III. Standard of Review

The State presents issues involving review of a trial court’s summary
judgment and statutory construction. We review the trial court’s grant of summary
judgment de novo. Merriman v. XTO Energy, Inc., 407 S.W.3d 244, 248 (Tex.
2013). To prevail on a traditional motion for summary judgment, a movant has the
burden of proving that it is entitled to judgment as a matter of law and that there is
no genuine issue of material fact. Tex. R. Civ. P. 166a(c); Cathey v. Booth, 900

7
S.W.2d 339, 341 (Tex. 1995) (per curiam). When opposing parties file cross motions
for summary judgment, each party must establish that it is entitled to judgment as a
matter of law. Tarr v. Timberwood Park Owners Ass’n, 556 S.W.3d 274, 278 (Tex.
2018). When the trial court grants one motion and denies the other, as the trial court
did here, we review all questions presented and render the judgment the trial court
should have rendered. Id.

We review questions of statutory construction de novo, seeking to ascertain
and effectuate the Legislature’s intent as expressed by the statute’s language,
considering the context and framework of the statute as a whole. City of Conroe v.
San Jacinto River Auth., 602 S.W.3d 444, 451 (Tex. 2020). If the meaning of the
statutory language is unambiguous, we adopt the interpretation supported by the
plain meaning of the provision’s words. St. Luke’s Episcopal Hosp. v. Agbor, 952
S.W.2d 503, 505
(Tex. 1997). We must not engage in forced or strained construction;
instead, we must yield to the plain sense of the words the legislature chose. See id.
(citing Simmons v. Arnim, 220 S.W. 66, 70 (Tex. 1970)). “[T]ax exemptions must
be construed strictly because ‘they are the antithesis of equality and uniformity and
because they place a greater burden on other taxpaying businesses and individuals.’”
Sunstate Equip. Co. v. Hegar, 601 S.W.3d 685, 690 (Tex. 2020) (quoting Bullock v.
Nat’l Bancshares Corp., 584 S.W.2d 268, 272 (Tex. 1979)).

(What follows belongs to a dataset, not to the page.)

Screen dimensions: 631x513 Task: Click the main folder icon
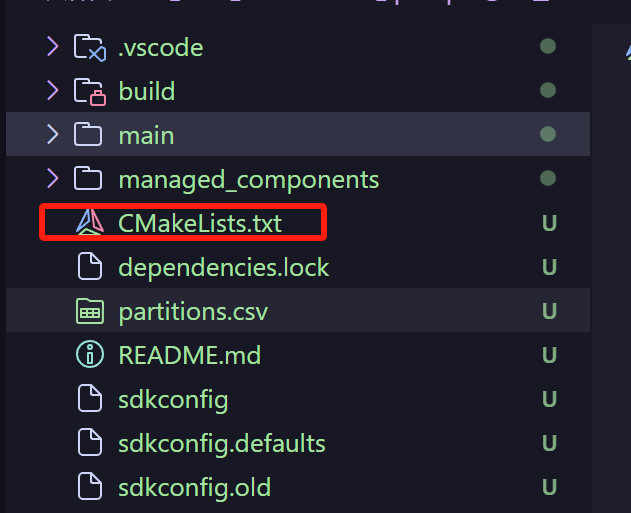click(x=89, y=135)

When a taxpayer requests a refund, the taxpayer bears the burden of
establishing that the taxes at issue were erroneously collected or paid. See, e.g., 34
Tex. Admin. Code § 1.26 (e). If an amount of tax, penalty, or interest has been
unlawfully or erroneously collected, the Comptroller shall credit or refund the
amount. See Tex. Tax Code § 111.104(a). Although the Administrative Code states
that the taxpayer must prove an exemption by clear and convincing evidence, 34
Tex. Admin. Code § 1.26 (c), in suits for a tax refund in district court, the taxpayer

8
is required to prove its entitlement to an exemption by a preponderance of the
evidence. GEO Grp., Inc. v. Hegar, 709 S.W.3d 585, 589 (Tex. 2025); Tex. Tax
Code § 112.154 (providing that in district court suits for tax refunds, “the issues shall
be tried de novo as are other civil cases”).

IV. The Container Exemption Does Not Control Over the Manufacturing
Exemption.

In its first appellate issue, the State argues that the trial court’s judgment must
be reversed because ChampionX does not qualify for an exemption under the
Container Exemption, and that the Container Exemption (Section 151.322) controls
over the more general Manufacturing Exemption (Section 151.318) and so prevents
ChampionX from obtaining an exemption under the latter. The trial court implicitly
rejected this argument in the course of granting ChampionX’s summary judgment
motion and denying the State’s motion for summary judgment. The questions of
whether the provisions are irreconcilable and, if so, whether the Container
Exemption controls over the Manufacturing Exemption are questions of first
impression for our court.

ChampionX responds to the State’s argument by asserting that a more specific
statute controls over a more general statute only when the two provisions share the
same purpose and they irreconcilably conflict. And here, ChampionX claims, the
exemption provisions do not share the same purpose nor do they irreconcilably
conflict. For the reasons stated below, we agree with ChampionX that the provisions
are not irreconcilable and both can be given effect.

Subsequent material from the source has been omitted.